__WHAT THE TASK ASKS__.
Starting at the line that contains "This screenshot has height=500, width=800." and ending at the line that contains "Image resolution: width=1300", the lines below are to be given again exactly, with nothing added.

__DATASET__.
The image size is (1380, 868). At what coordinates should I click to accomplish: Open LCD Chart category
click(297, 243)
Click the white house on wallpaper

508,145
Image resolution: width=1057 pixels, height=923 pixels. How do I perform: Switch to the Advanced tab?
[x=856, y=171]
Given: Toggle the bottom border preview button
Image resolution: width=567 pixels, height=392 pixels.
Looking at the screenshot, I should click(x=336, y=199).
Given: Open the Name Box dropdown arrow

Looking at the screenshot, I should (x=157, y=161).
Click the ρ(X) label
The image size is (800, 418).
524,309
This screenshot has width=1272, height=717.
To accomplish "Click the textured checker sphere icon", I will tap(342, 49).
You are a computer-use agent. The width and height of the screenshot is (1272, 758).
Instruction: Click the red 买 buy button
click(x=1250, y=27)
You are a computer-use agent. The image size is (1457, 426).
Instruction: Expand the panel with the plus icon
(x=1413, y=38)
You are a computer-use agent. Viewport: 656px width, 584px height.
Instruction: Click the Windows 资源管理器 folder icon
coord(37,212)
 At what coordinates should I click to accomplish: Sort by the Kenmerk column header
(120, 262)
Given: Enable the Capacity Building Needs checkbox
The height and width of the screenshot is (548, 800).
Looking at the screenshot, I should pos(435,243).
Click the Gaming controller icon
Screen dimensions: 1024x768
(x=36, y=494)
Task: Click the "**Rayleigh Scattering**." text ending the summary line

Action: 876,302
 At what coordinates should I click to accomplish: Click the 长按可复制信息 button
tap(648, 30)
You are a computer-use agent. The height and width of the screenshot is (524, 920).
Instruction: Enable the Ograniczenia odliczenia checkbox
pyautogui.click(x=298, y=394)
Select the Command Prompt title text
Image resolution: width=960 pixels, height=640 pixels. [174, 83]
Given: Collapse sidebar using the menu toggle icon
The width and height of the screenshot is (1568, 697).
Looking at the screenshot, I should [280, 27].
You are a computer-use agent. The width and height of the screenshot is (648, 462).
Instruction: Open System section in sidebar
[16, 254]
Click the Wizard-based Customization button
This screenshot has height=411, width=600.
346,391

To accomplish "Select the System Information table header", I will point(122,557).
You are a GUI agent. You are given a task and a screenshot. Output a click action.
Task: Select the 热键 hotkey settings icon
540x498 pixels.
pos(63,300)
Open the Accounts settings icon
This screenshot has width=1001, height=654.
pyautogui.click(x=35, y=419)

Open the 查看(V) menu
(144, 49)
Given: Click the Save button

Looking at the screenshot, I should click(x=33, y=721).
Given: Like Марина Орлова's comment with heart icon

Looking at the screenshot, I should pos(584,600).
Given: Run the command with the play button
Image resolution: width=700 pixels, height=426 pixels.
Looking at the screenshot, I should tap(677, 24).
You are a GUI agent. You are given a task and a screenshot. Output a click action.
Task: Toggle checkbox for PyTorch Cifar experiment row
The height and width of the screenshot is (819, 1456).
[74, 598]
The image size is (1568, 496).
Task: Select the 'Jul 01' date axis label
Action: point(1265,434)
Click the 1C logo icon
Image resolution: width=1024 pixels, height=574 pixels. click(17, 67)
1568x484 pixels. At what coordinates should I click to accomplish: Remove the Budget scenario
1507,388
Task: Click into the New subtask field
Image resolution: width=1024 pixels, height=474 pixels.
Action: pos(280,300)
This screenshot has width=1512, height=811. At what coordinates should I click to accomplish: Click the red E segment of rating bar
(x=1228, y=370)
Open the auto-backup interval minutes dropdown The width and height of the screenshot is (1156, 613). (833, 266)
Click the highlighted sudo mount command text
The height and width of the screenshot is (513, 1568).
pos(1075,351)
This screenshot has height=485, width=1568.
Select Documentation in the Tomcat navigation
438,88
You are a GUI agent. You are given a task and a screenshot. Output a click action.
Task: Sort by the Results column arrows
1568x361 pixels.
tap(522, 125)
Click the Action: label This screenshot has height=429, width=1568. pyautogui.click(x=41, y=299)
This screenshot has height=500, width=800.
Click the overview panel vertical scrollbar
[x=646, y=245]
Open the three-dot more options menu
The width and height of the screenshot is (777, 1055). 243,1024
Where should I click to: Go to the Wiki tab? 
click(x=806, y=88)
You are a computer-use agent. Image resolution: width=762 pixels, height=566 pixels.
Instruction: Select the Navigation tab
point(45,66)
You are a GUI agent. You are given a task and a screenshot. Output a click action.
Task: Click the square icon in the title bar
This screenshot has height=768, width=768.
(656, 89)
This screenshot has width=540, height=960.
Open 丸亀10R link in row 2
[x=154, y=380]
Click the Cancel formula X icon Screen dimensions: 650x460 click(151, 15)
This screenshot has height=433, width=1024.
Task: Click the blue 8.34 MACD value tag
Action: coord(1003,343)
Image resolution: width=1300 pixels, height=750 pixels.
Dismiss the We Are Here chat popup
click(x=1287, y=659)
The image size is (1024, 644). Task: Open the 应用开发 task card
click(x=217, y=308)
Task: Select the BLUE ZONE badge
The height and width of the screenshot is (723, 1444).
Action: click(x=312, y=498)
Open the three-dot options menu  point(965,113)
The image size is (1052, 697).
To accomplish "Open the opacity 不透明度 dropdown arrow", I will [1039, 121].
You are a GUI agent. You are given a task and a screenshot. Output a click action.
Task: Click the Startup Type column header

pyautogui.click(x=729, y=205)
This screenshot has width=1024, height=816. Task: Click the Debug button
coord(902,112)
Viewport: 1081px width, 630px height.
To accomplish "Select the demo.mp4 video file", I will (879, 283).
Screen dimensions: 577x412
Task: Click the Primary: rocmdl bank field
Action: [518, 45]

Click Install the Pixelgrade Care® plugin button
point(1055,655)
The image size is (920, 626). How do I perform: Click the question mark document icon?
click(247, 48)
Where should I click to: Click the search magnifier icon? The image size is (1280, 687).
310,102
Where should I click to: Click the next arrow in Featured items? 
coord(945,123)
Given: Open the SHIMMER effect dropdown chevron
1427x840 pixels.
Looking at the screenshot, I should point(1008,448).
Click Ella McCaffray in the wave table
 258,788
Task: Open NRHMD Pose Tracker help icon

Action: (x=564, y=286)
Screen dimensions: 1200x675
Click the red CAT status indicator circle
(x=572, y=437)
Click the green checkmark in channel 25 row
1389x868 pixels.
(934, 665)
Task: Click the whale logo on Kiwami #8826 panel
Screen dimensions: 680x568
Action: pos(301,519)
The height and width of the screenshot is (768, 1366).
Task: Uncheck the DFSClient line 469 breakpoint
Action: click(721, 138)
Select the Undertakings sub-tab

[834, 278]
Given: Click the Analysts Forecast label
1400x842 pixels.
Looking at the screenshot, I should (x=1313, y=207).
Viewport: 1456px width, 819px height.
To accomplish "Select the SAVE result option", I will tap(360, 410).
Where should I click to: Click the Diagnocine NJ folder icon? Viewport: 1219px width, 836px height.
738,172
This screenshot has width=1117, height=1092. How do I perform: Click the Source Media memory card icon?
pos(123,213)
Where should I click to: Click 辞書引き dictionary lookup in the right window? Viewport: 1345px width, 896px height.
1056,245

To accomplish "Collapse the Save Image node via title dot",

__RESPONSE TO THE EXERCISE__.
This screenshot has height=500, width=800.
Click the overview panel vertical scrollbar
[x=646, y=245]
Open the three-dot more options menu
The width and height of the screenshot is (777, 1055). 243,1024
Where should I click to: Go to the Wiki tab? 
click(x=806, y=88)
You are a computer-use agent. Image resolution: width=762 pixels, height=566 pixels.
Instruction: Select the Navigation tab
point(45,66)
You are a GUI agent. You are given a task and a screenshot. Output a click action.
Task: Click the square icon in the title bar
This screenshot has height=768, width=768.
(656, 89)
This screenshot has width=540, height=960.
Open 丸亀10R link in row 2
[x=154, y=380]
Click the Cancel formula X icon Screen dimensions: 650x460 click(151, 15)
This screenshot has height=433, width=1024.
Task: Click the blue 8.34 MACD value tag
Action: coord(1003,343)
Image resolution: width=1300 pixels, height=750 pixels.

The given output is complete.